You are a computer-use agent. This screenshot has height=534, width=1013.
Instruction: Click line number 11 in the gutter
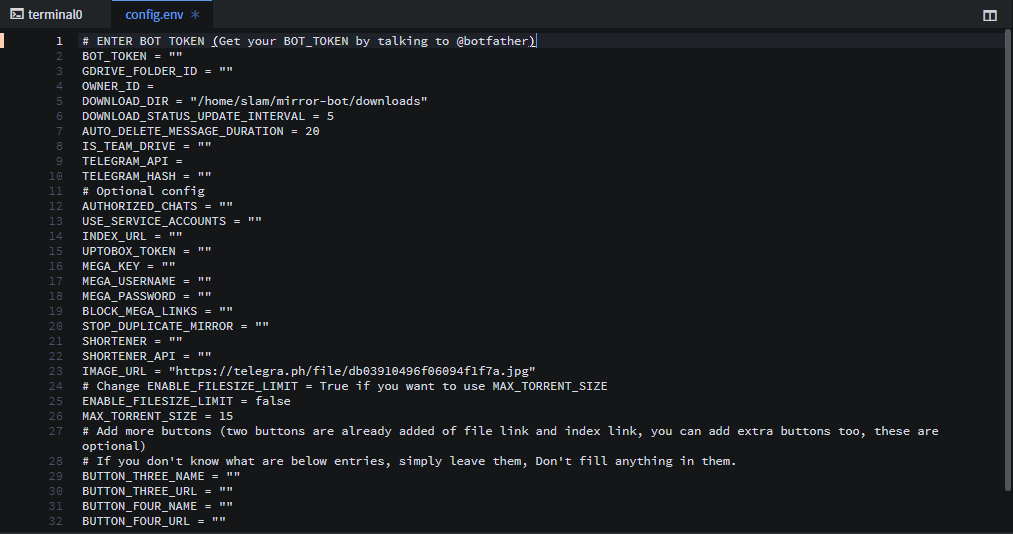(59, 191)
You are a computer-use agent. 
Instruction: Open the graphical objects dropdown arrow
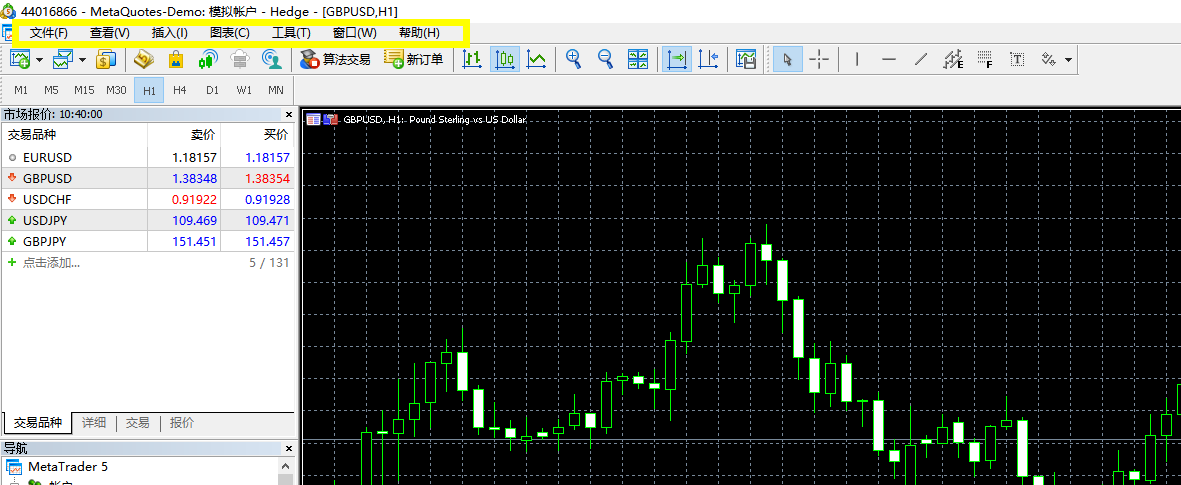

-------

What is being asked:
Your reply must consist of a number alone: the count of lines in the listing that contain the string "agent".

The completed task:
2